■ **DATASET RECORDS**
"""

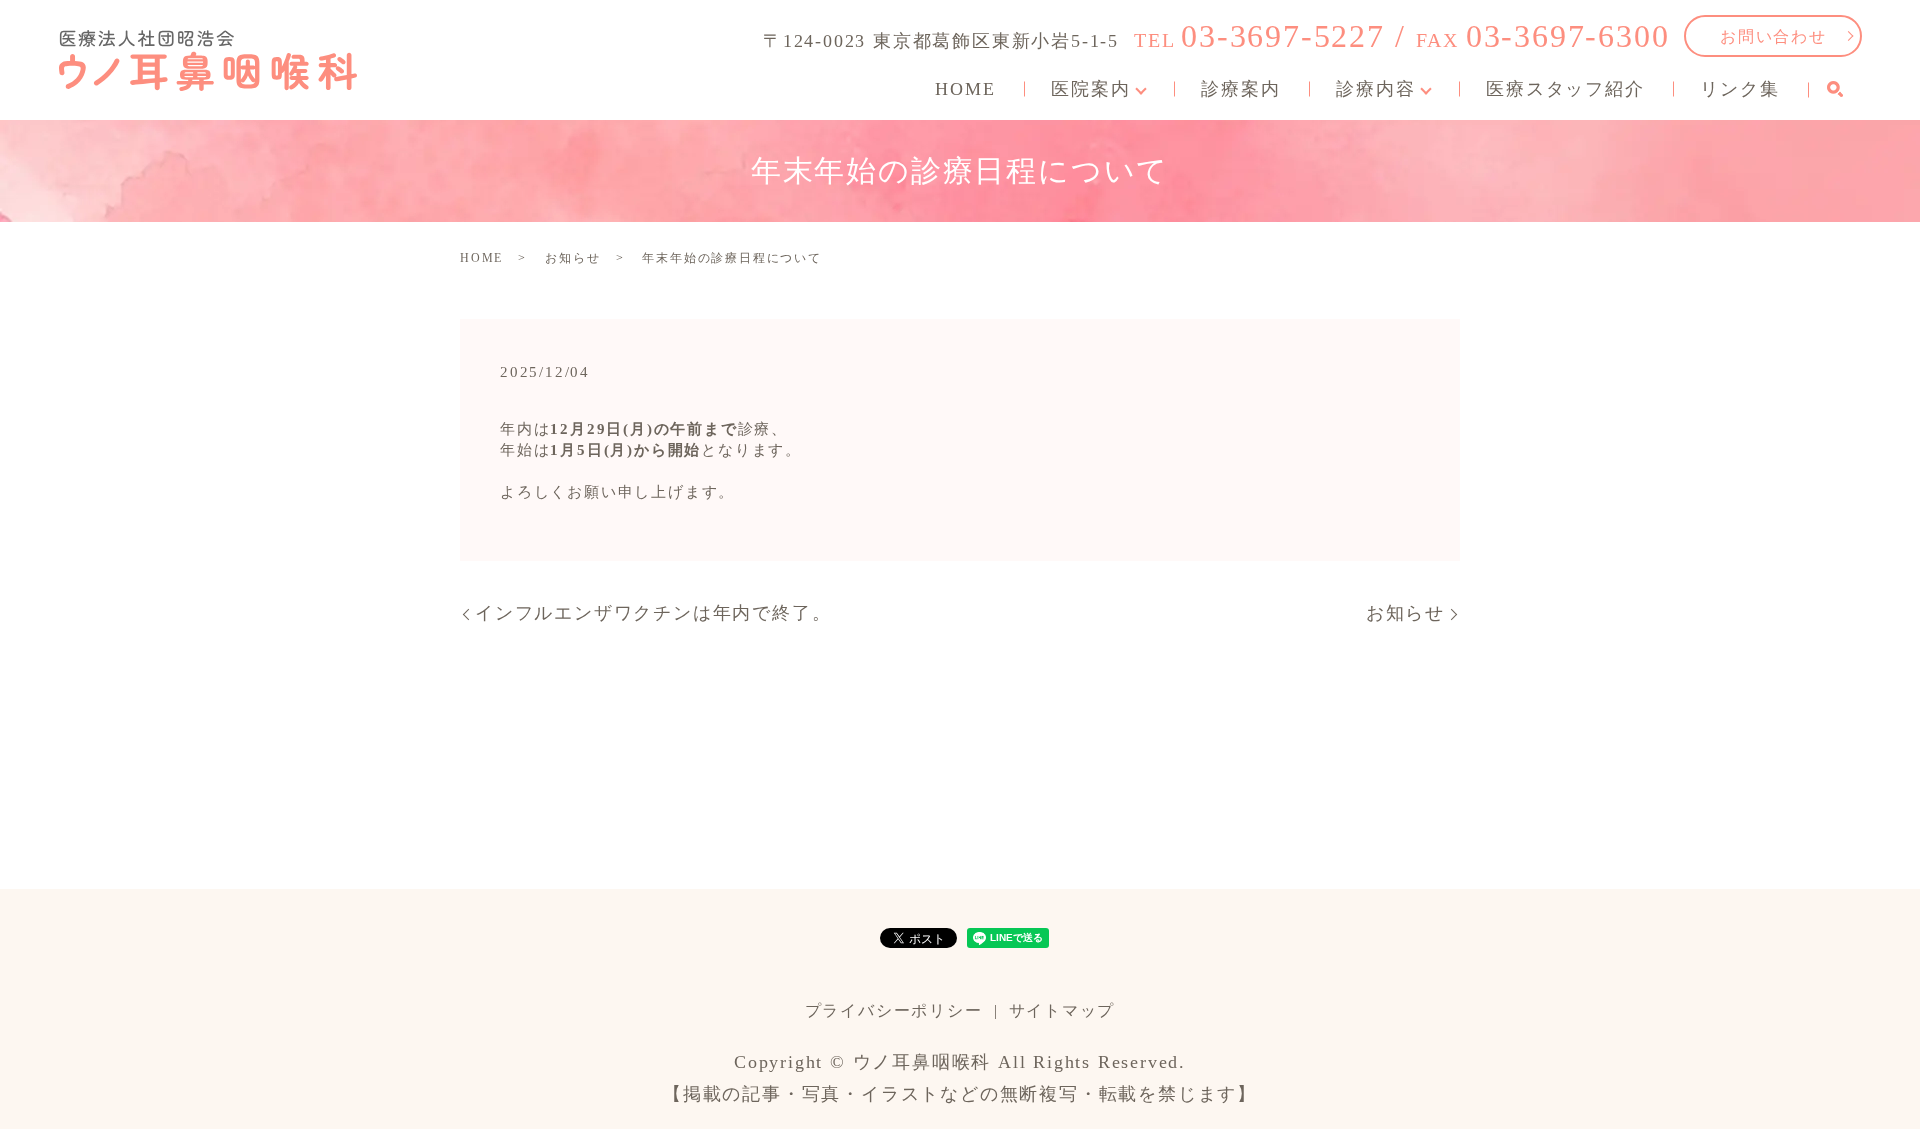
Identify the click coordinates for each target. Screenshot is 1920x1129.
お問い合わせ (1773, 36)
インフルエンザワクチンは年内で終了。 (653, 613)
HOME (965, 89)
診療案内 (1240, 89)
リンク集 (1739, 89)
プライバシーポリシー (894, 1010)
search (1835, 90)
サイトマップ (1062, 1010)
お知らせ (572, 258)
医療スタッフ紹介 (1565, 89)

"""
"""

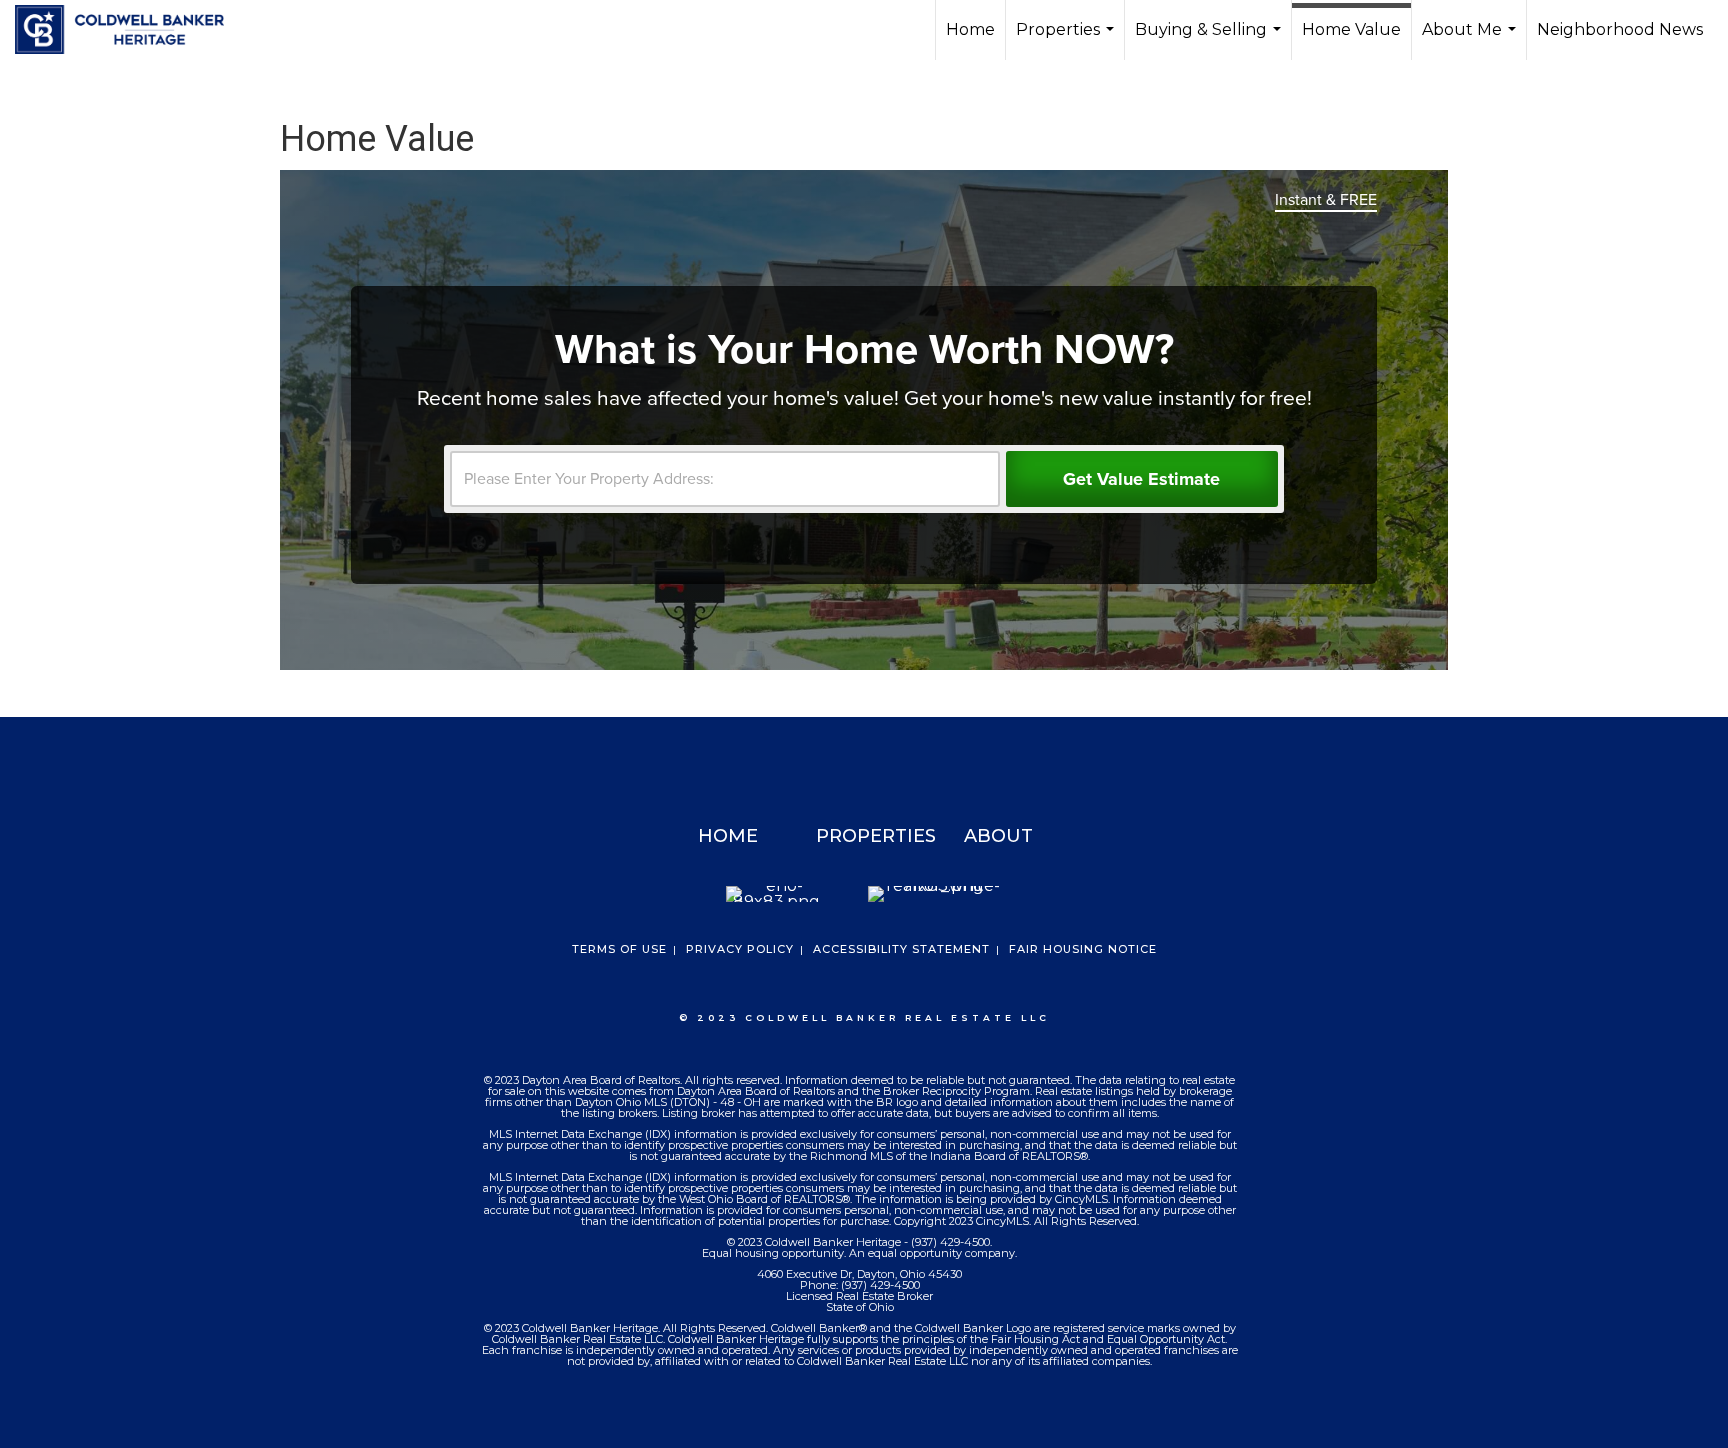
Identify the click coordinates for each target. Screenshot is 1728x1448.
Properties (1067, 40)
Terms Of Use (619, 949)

"""

■ **EXERCISE**
Scan the records above for the lines holding "Screenshot is 1920x1129." and "医療スタッフ紹介 (1565, 89)". Transcribe those two and every line between them word for word, and no others.

■ **WRITTEN ANSWER**
Identify the click coordinates for each target. Screenshot is 1920x1129.
お問い合わせ (1773, 36)
インフルエンザワクチンは年内で終了。 (653, 613)
HOME (965, 89)
診療案内 (1240, 89)
リンク集 (1739, 89)
プライバシーポリシー (894, 1010)
search (1835, 90)
サイトマップ (1062, 1010)
お知らせ (572, 258)
医療スタッフ紹介 (1565, 89)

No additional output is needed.